This is my first post in this forum, however I’ve been following the “news and rumors” section of this site almost religiously for the past 3 months.

I learned photography back in the film days using a Pentax ME Super throughout college. Then I switched to digital in 2001 and bought the closest thing to a digital SLR I could afford at the time, a Canon Powershot G2. Anyway, it is way, way, way past time to upgrade and I really want to come back to Pentax, but I read this quote from the Marketing Director of Pentax Europe and I am now very put off by Pentax:
Will Pentax aim towards developing a full frame sensor?
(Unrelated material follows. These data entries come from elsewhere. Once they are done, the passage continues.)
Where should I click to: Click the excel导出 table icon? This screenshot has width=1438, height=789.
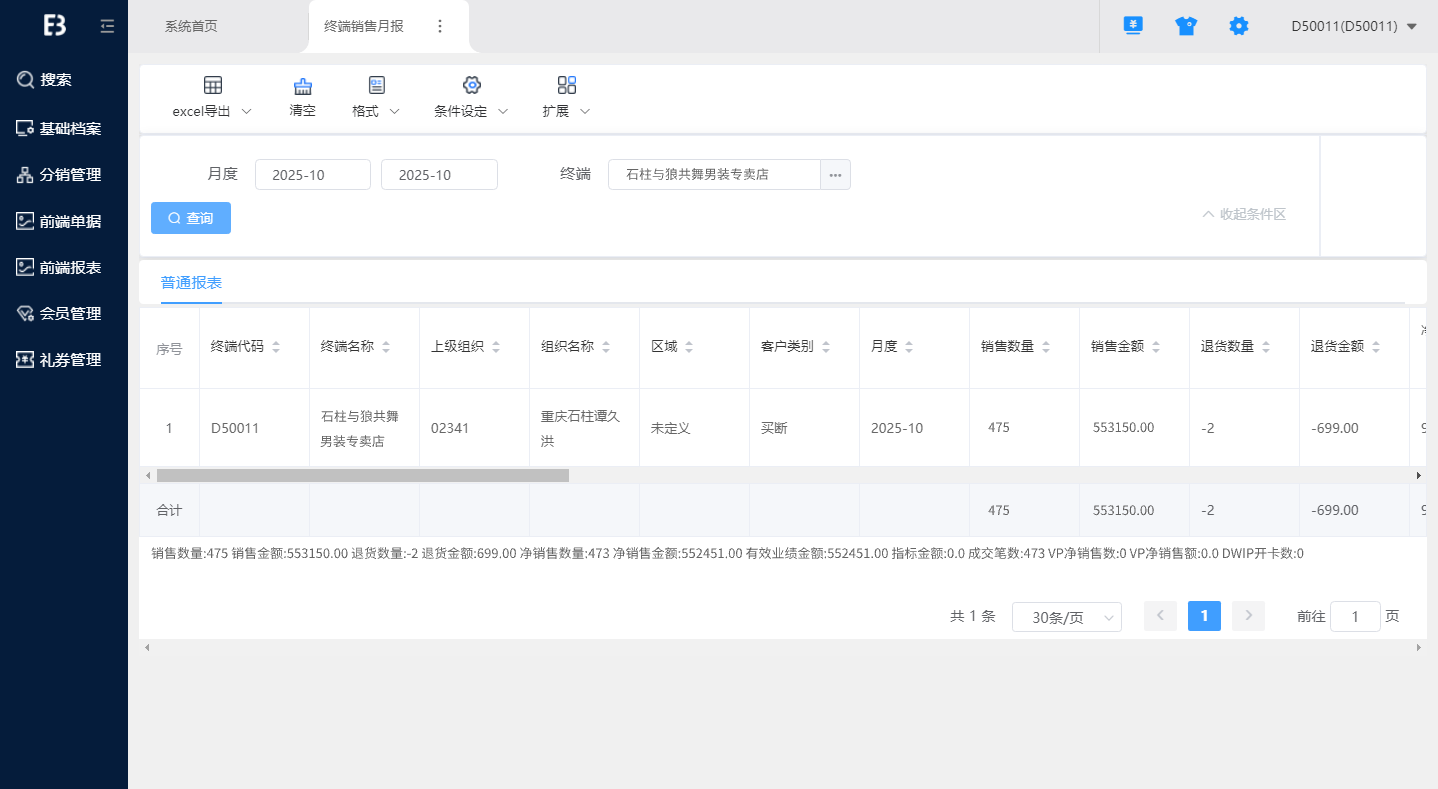213,85
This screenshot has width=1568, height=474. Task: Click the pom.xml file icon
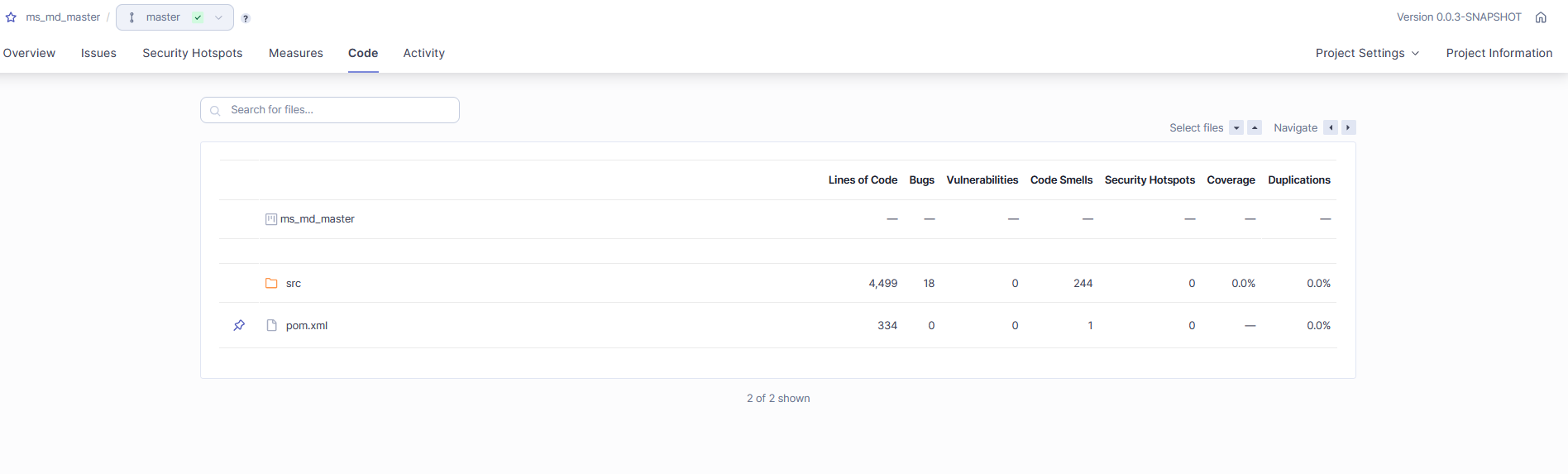pyautogui.click(x=271, y=325)
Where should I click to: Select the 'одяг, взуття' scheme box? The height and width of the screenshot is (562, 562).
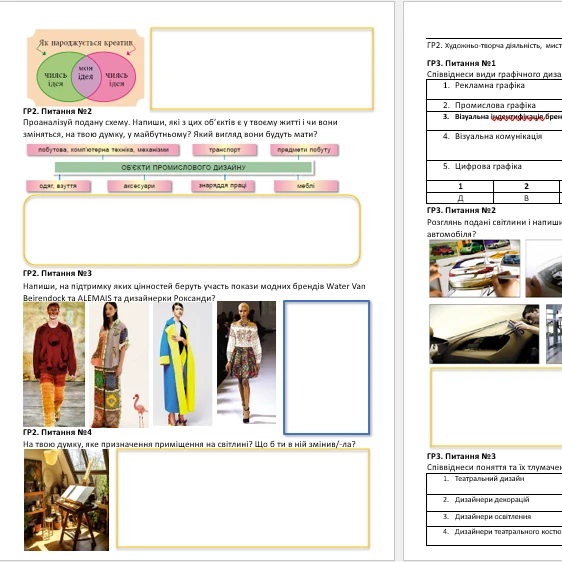coord(58,186)
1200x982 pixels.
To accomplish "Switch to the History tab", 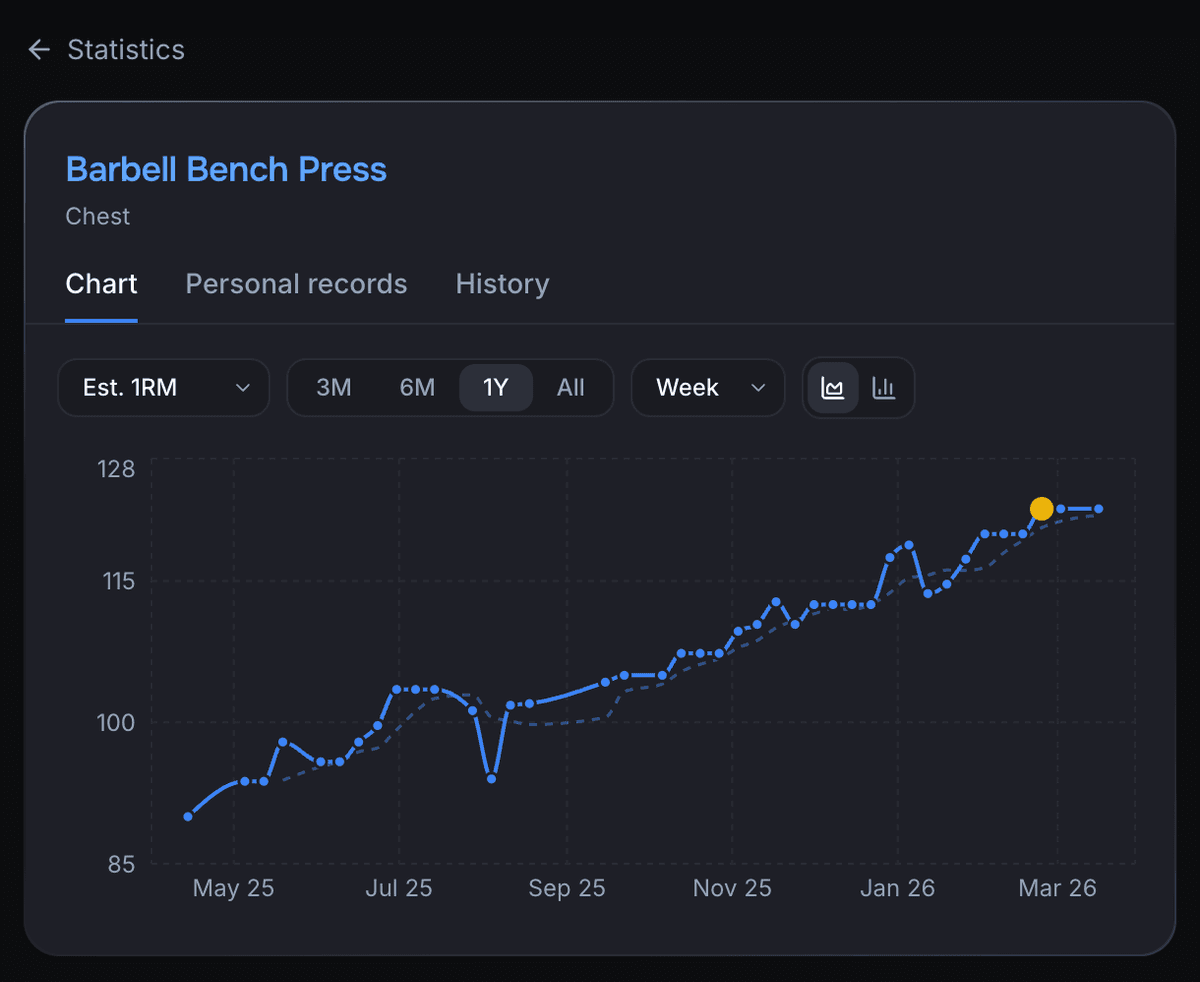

It is said Sony is preparing their own.

"Well, I am afraid to say that it is not the moment to answer that question (laughs), but I believe this is a very natural progression. The production of sensors is headed towards full-frame, and Pentax too will be present in this camp in one way or another."
Now I have no issues with full-frame, but currently Pentax has all but abandoned it in favor of APS-C. In fact they only have 3 full frame lenses currently in production. So that means any lens I buy could very well be obsolete in 6 years. Now I don’t want to start a full frame vs. cropped debate, that’s not what this is about. Cropped sensors are fine by me, I just simply want to be reassured that any lenses I buy now will still be usable with new bodies in 10 years. The problem comes in when I compare Pentax to Canon. Canon still produces some very, very good full frame lenses, and at decent prices. Which would obviously provide the assurance I want for future compatibility.

So with that in mind, when looking at the prices below can anyone make a case for me coming back to Pentax? My heart says come back, but my head says go with Canon to cover my ass.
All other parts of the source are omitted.